→ ИСХОДНЫЙ ОТРЫВОК

___

Выбрать главу

Только теперь мы вновь остро почувствовали, как хотим есть. Ведь за четверо суток ни крошки не было во рту.

- Только у меня дома ничего нет, - смутился алькальд. - И хозяйка уехала.

Пальцами руки он тер лоб.

- Что же делать? Ведь сегодня - доминго!

О, доминго! Воскресенье. Это значит, что вся жизнь выключается. Даже если бы было землетрясение, доминго есть доминго. Все закрыто. Не случайно старик привел к алькальду прямо на дом.

- Сейчас организуем, - нашелся алькальд. - Есть на берегу одна таверна.

Но сначала я попросил алькальда соединить меня с кем-нибудь из авиационного командования. Через долгих полчаса наконец удалось связаться, доложить о случившемся и дать свои координаты.

Вскоре из корчмы вернулся старик-провожатый, сокрушенно развел руками:

- Доминго!

Алькальд растерянно посмотрел на нас. Но тут же нашел новый выход, обрадовался.

- Сейчас!

Мы уселись на длинные лавки и уронили головы на стол...

Очнулся я от стука по столу. Хозяин принес целую корзину огромных вареных раков.

___

→ ТРЕБОВАНИЯ
- 1) Что принес хозяин в конце отрывка?
- 2) Пожалуйста, верните дословно фрагмент отрывка, который начинается со слов «Выбрать главу» и заканчивается словами «он тер лоб.».

→ ПРЕДОСТАВЛЕННЫЕ ДАННЫЕ
___

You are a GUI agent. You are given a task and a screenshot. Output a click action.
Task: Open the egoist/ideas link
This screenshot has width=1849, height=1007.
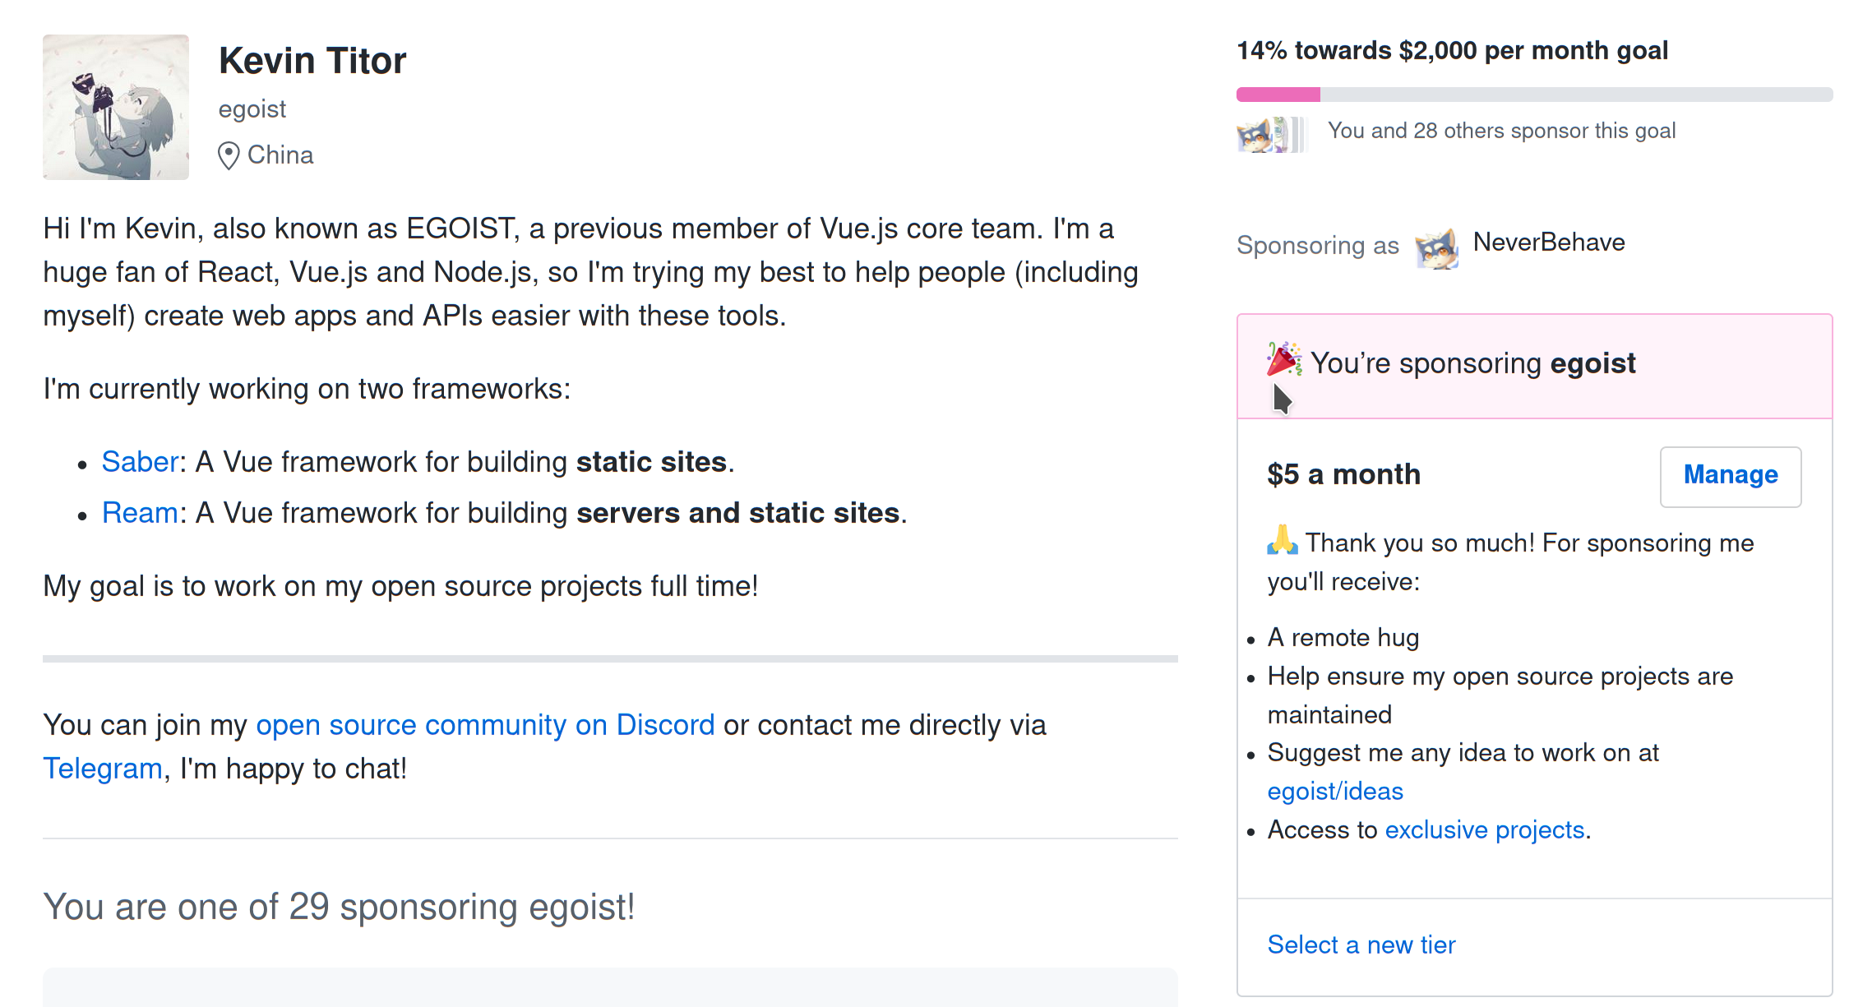[1335, 791]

___

→ ОЖИДАЕМЫЕ ОТВЕТЫ
- 1) Целую корзину огромных вареных раков.

- 2)
Выбрать главу

Только теперь мы вновь остро почувствовали, как хотим есть. Ведь за четверо суток ни крошки не было во рту.

- Только у меня дома ничего нет, - смутился алькальд. - И хозяйка уехала.

Пальцами руки он тер лоб.